■ How to complete this task
The lines below starting at the line containing "This screenshot has height=724, width=1568." and ending at the line containing "You are a computer-use agent. Viewport: 1075px" are to be repeated exactly, with both ends kept and nothing else added.

(Data provided begins)

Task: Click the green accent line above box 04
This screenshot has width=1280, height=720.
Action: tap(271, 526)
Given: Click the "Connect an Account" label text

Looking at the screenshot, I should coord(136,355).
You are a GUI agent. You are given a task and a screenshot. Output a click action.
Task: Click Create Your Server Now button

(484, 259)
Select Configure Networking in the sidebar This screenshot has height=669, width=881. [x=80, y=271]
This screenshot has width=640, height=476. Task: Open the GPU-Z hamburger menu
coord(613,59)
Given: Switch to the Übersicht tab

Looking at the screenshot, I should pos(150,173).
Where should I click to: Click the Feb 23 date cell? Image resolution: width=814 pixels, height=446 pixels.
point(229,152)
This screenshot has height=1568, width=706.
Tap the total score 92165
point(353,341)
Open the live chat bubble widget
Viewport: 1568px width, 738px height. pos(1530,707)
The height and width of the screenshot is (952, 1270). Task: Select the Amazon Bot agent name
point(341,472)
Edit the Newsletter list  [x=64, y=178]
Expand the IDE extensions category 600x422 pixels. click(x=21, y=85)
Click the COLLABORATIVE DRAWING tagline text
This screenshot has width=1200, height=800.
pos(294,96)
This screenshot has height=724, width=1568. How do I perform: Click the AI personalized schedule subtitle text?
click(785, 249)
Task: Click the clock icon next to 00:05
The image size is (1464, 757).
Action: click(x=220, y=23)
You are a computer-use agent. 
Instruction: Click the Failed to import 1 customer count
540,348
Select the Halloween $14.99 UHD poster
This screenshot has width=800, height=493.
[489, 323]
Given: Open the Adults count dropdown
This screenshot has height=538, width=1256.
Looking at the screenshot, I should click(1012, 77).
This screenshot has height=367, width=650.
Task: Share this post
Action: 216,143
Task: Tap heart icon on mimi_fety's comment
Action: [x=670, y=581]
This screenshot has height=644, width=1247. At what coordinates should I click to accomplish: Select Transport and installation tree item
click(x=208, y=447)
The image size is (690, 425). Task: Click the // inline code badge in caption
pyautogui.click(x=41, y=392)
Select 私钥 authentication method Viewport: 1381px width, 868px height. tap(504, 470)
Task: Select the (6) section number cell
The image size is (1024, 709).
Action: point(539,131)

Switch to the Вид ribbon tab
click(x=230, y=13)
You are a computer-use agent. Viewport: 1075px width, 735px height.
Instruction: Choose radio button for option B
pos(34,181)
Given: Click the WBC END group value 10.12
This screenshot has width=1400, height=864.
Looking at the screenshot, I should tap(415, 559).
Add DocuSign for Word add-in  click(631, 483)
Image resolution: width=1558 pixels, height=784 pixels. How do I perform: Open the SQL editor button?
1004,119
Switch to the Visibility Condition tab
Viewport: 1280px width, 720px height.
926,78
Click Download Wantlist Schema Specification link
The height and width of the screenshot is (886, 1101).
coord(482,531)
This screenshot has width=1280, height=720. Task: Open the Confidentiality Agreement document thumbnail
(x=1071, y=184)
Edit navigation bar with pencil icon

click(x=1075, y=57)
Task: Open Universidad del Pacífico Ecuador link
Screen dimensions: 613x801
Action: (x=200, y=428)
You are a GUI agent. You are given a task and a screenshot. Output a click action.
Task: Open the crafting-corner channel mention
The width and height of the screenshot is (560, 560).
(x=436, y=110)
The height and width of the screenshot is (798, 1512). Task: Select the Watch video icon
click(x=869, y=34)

(Data provided ends)

■ Answer section
This screenshot has height=724, width=1568. How do I perform: Click the AI personalized schedule subtitle text?
click(785, 249)
Task: Click the clock icon next to 00:05
The image size is (1464, 757).
Action: click(x=220, y=23)
You are a computer-use agent. 
Instruction: Click the Failed to import 1 customer count
540,348
Select the Halloween $14.99 UHD poster
This screenshot has width=800, height=493.
[489, 323]
Given: Open the Adults count dropdown
This screenshot has height=538, width=1256.
Looking at the screenshot, I should click(1012, 77).
This screenshot has height=367, width=650.
Task: Share this post
Action: 216,143
Task: Tap heart icon on mimi_fety's comment
Action: [x=670, y=581]
This screenshot has height=644, width=1247. At what coordinates should I click to accomplish: Select Transport and installation tree item
click(x=208, y=447)
The image size is (690, 425). Task: Click the // inline code badge in caption
pyautogui.click(x=41, y=392)
Select 私钥 authentication method Viewport: 1381px width, 868px height. tap(504, 470)
Task: Select the (6) section number cell
The image size is (1024, 709).
Action: point(539,131)

Switch to the Вид ribbon tab
click(x=230, y=13)
You are a computer-use agent. Viewport: 1075px width, 735px height.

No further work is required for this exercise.